- Excerpted data:

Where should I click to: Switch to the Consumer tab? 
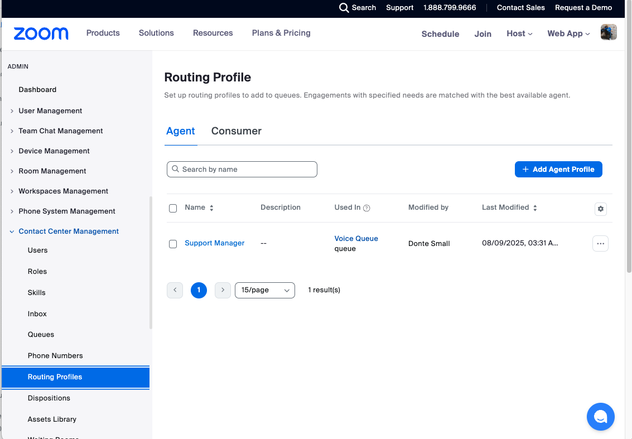[236, 131]
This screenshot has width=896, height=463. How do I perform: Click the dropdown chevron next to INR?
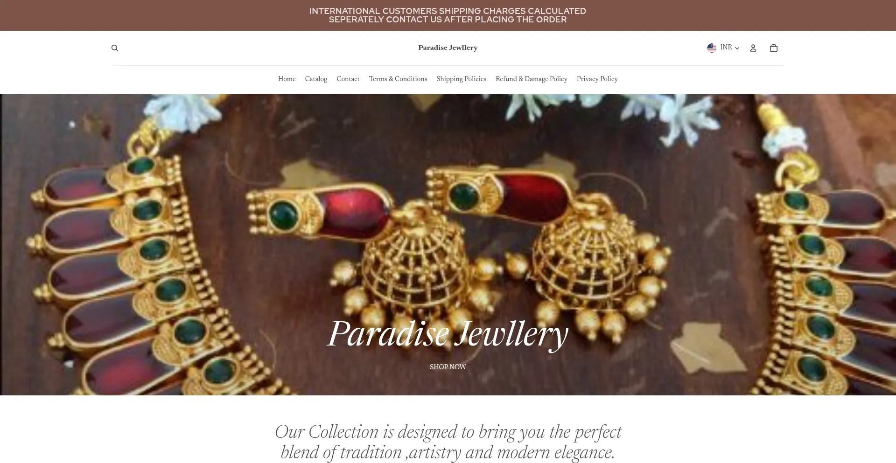pyautogui.click(x=737, y=48)
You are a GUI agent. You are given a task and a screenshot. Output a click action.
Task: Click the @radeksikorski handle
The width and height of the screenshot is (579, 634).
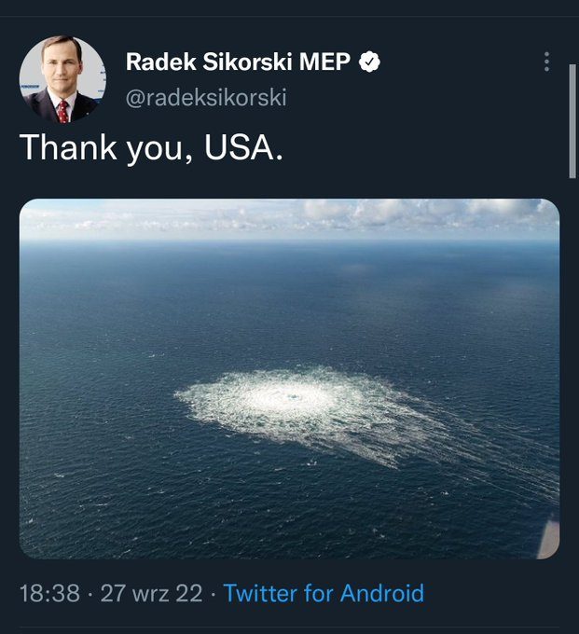click(x=206, y=97)
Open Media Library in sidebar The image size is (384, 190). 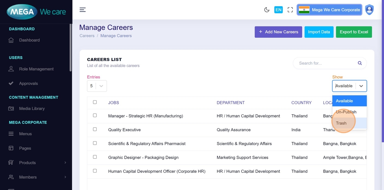point(32,109)
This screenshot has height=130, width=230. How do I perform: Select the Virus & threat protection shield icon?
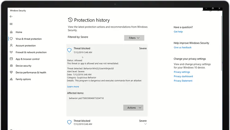(11, 39)
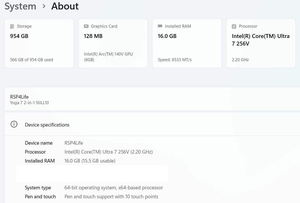The image size is (300, 203).
Task: Click the Yoga 7 2-in-1 16ILL10 model text
Action: [29, 103]
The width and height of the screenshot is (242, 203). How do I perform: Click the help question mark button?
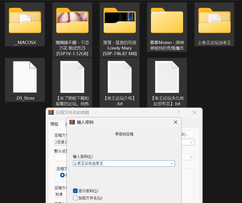pyautogui.click(x=178, y=112)
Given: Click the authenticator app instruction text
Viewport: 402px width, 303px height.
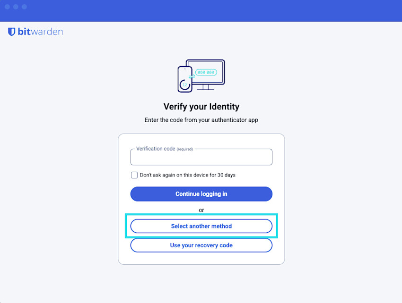Looking at the screenshot, I should 201,120.
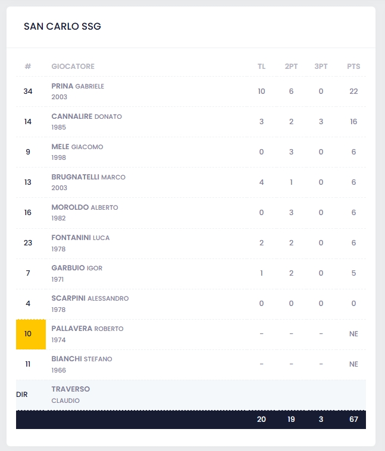Click the # jersey number column header
The height and width of the screenshot is (451, 385).
click(28, 67)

- The task: Because the copy must hold no pictures, return only the lines that run from the line containing "Given: Click the" to the end of the data above, each exactly as it stands.

- Solution for this exercise:
Given: Click the authenticator app instruction text
Viewport: 402px width, 303px height.
Looking at the screenshot, I should 201,120.
Click the # jersey number column header
The height and width of the screenshot is (451, 385).
click(28, 67)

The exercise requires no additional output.